Don’t Repeat Passwords
It may seem somewhat simple, but you should never repeat the exact same password for multiple logins. While you may want to use the same root word or number, it’s imperative that you add some unique characters to each account. Using this approach, hackers may be able to compromise a single account, but will have difficulty gaining access to other sites.
Use Long, Sentence-Based Passwords
When most people think of passwords they think of a single word or combination of letters, but the only real limit to your passwords are character restrictions. Using an entire sentence of short phrase as your password can make your accounts extremely difficult to access for outside parties. Making the sentence extremely personal, like “I grew up in Omaha,” or “My college major was communications” can make your accounts inaccessible for anyone but you.
Use Two-Step Verification
To add an extra layer of protection, websites like Facebook and Gmail have begun to offer two-step verification. This safety measure requires a second, non-web based verification before accounts can be access, or passwords changed. Most often, the service will send a text message with an access code to a mobile device. This way, if you aren’t the one requesting the password change, you would be notified that someone else is attempting to do so.
Avoid Easily Found Information
Many of us have a various pieces of personal information scattered around in public documents. Things like birth dates, maiden names, or names of children and relatives can be found somewhat easily by those who know where to look. Avoiding passwords based on that type of information is recommended.

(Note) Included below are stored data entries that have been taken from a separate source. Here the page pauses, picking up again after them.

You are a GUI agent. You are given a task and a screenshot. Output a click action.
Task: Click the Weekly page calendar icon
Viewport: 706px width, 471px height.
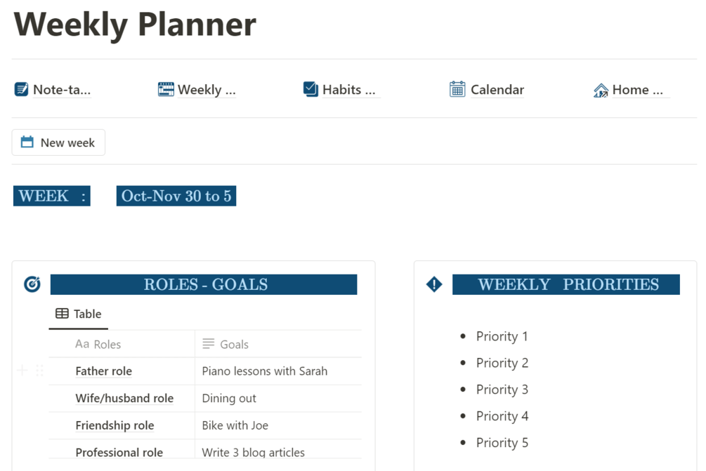(x=166, y=89)
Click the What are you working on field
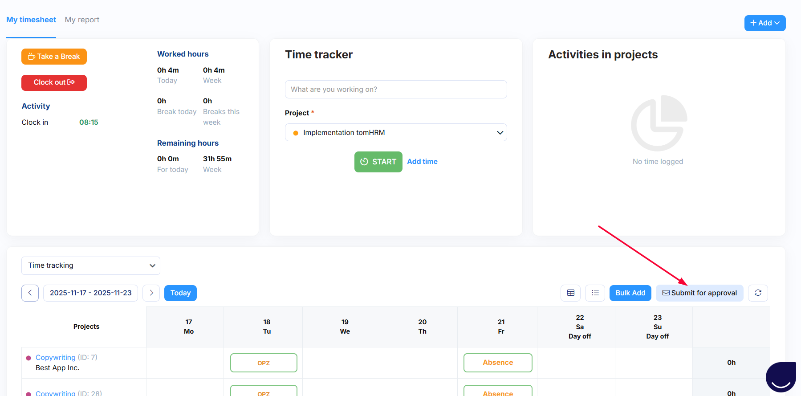Image resolution: width=801 pixels, height=396 pixels. [x=395, y=90]
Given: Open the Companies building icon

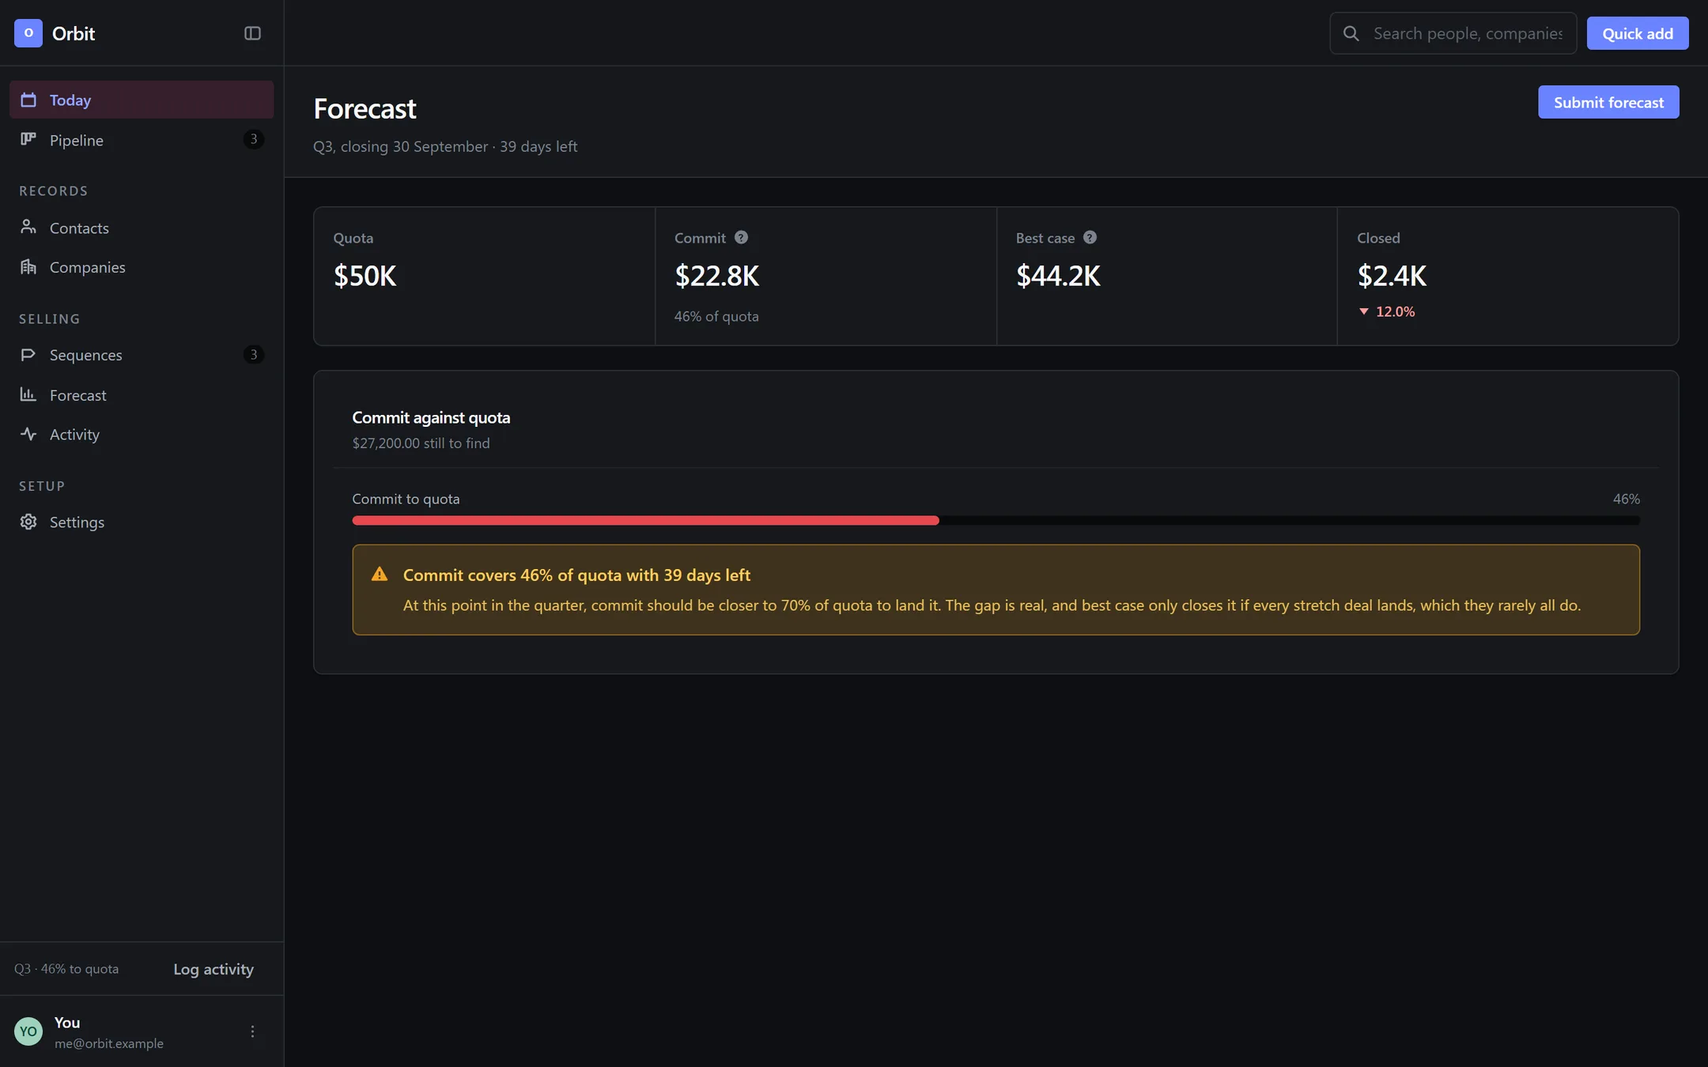Looking at the screenshot, I should (28, 266).
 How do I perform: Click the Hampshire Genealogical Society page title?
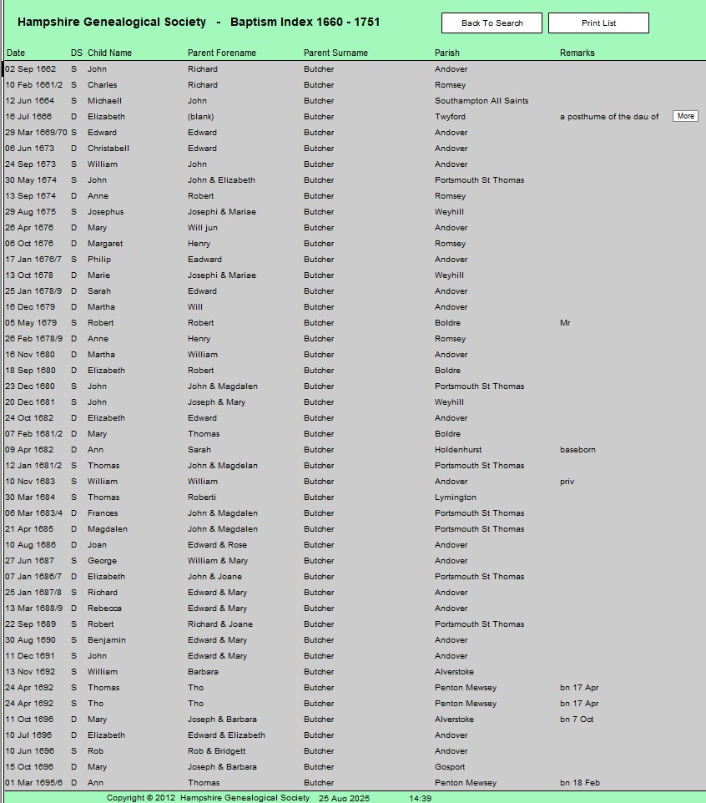(x=198, y=22)
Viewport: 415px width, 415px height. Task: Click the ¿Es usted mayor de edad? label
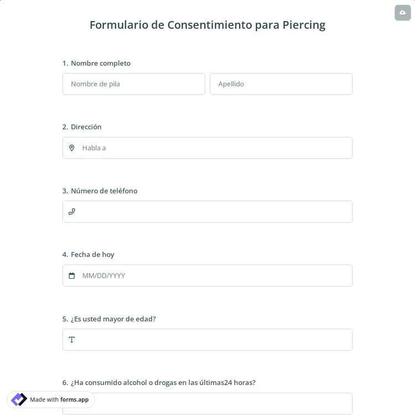click(113, 319)
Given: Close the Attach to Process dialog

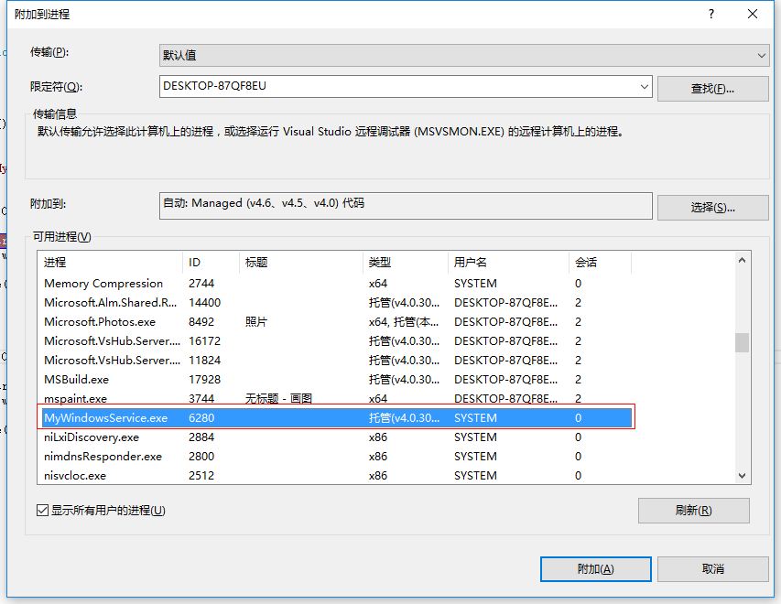Looking at the screenshot, I should [x=753, y=14].
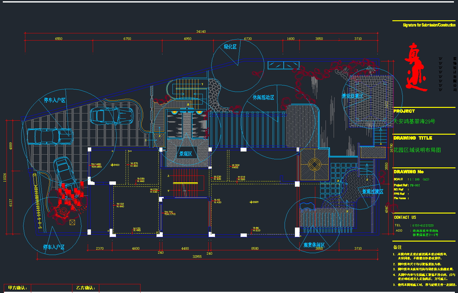The height and width of the screenshot is (293, 458).
Task: Click the project name 天安鸿基翠海29号
Action: (x=414, y=121)
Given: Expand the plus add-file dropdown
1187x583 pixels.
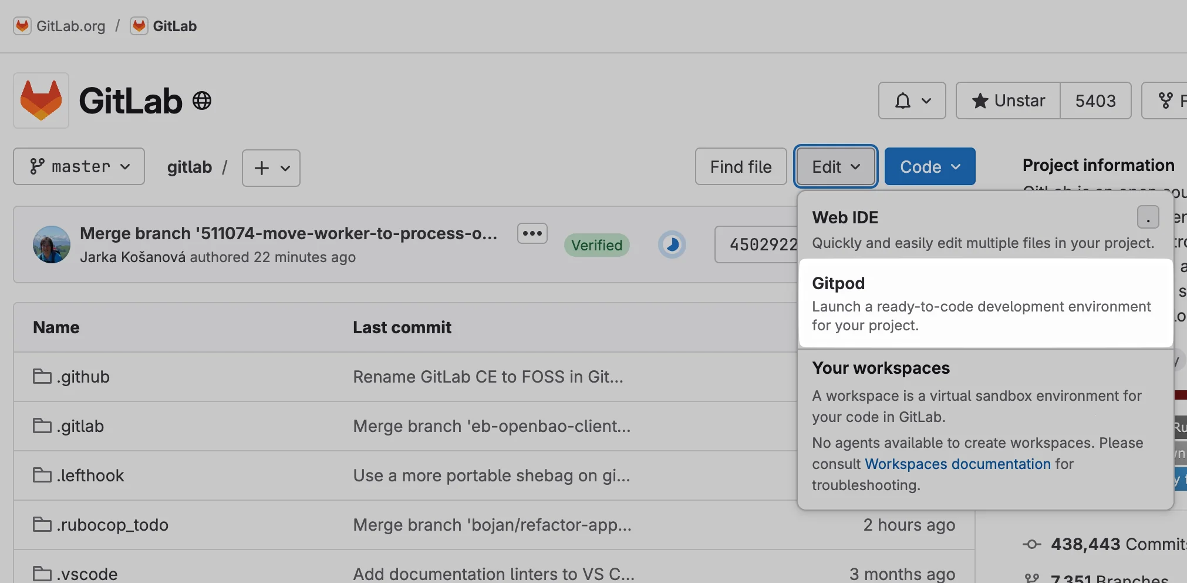Looking at the screenshot, I should [x=271, y=168].
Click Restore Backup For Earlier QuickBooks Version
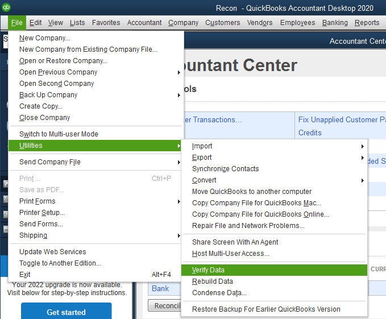386x319 pixels. 266,309
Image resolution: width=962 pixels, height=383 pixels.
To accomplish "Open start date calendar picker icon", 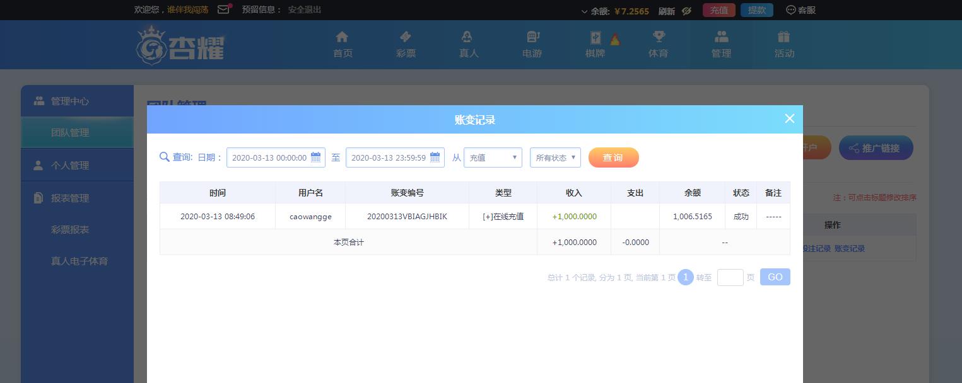I will coord(315,157).
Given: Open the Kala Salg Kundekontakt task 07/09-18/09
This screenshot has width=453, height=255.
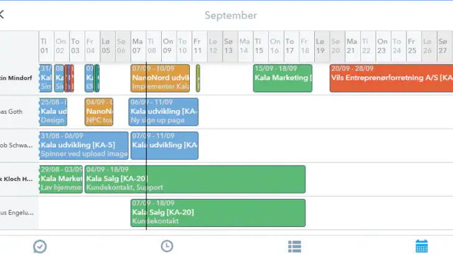Looking at the screenshot, I should click(x=218, y=213).
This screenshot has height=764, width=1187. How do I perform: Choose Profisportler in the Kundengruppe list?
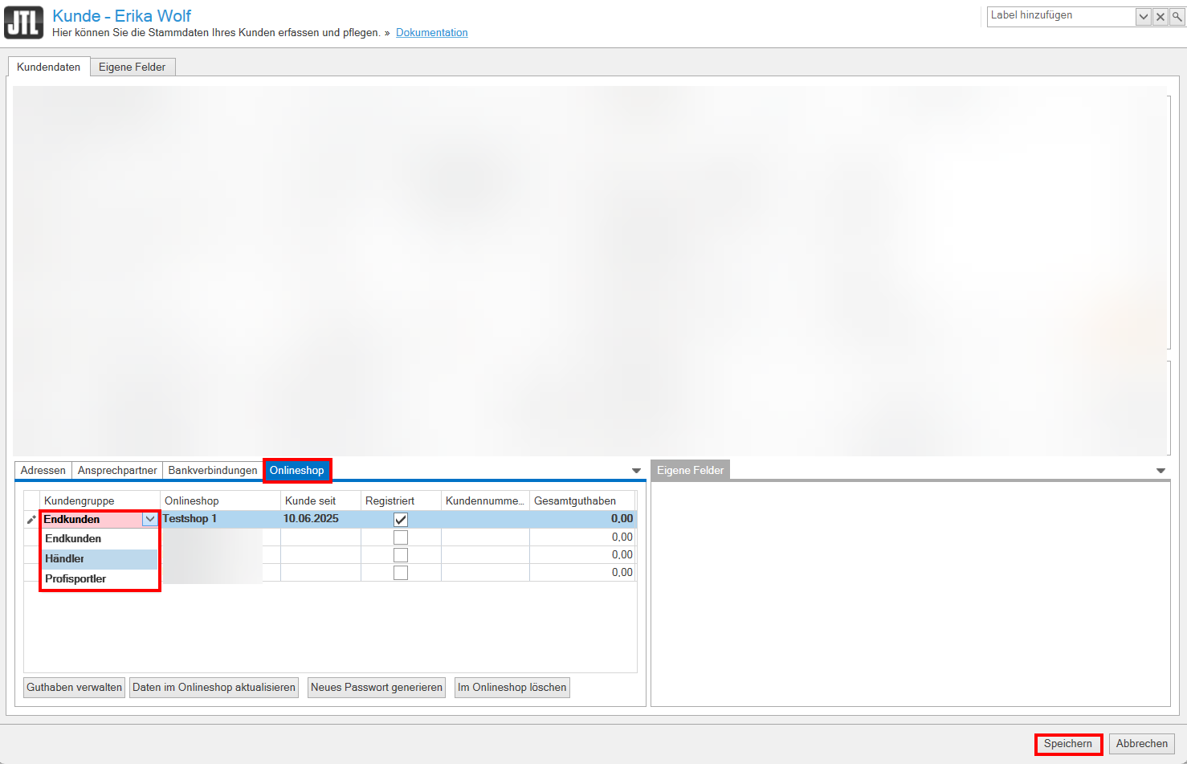pos(75,578)
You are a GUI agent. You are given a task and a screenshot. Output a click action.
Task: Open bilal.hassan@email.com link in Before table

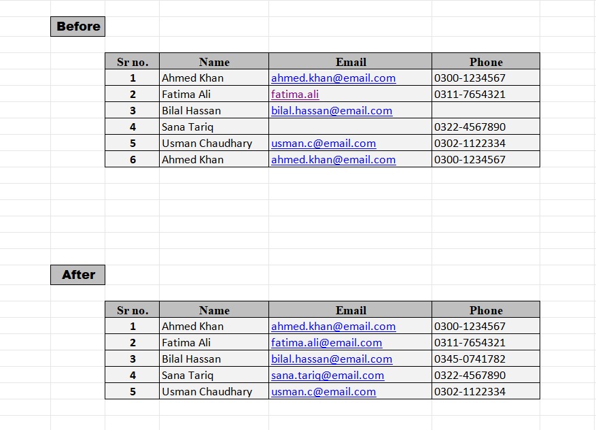(332, 111)
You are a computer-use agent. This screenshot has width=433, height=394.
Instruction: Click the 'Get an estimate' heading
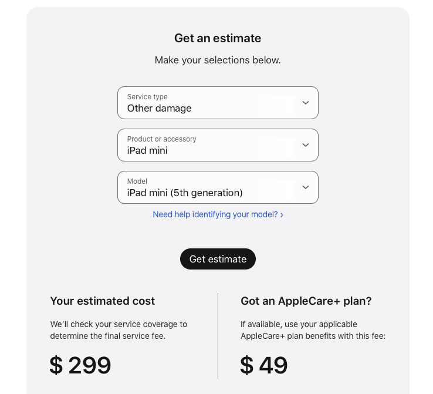coord(218,38)
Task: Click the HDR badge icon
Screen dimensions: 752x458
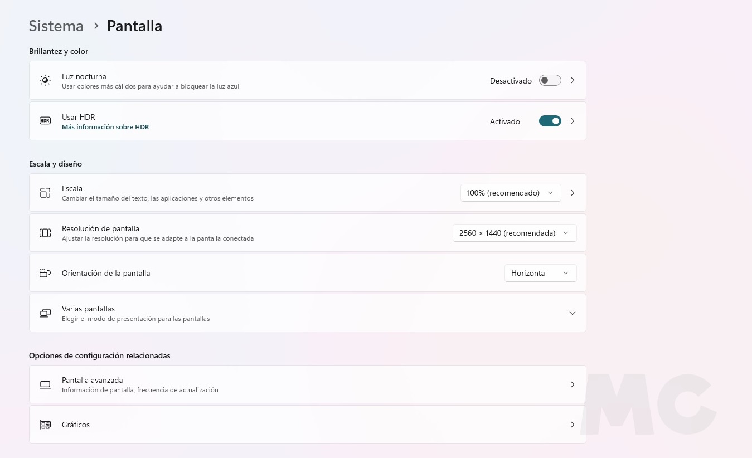Action: click(45, 121)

Change Passwords Regularly
If you’ve ever worked in an office that deals with sensitive information, your IT team likely required a password change every three to six months. We recommend changing the passwords for your most sensitive personal accounts regularly as well. You can make it easy to remember by tying a password change to a regularly occurring event, like when you change your car’s air filter or after each dental visit.
Use Pneumonic Devices
In elementary school we were all taught different tricks to help recall information that is difficult to remember off the cuff – like the order of the planets or multiplication tables. You can do the same thing when your passwords. For example, the phrase “This is why we can’t have nice things” would translate to a password of TIWWCHNT. That nonsensical jumble of letters would be difficult for anyone to guess.
While there may not be a 100% foolproof method to keep your passwords out of the hands of hackers, the six tips above can ensure that you’re on the right path to keeping your personal and financial information safe. For more information about how you can protect your information online, see our posts on smart tips for your smart phoneprotecting your finances online, and a fraud alert map.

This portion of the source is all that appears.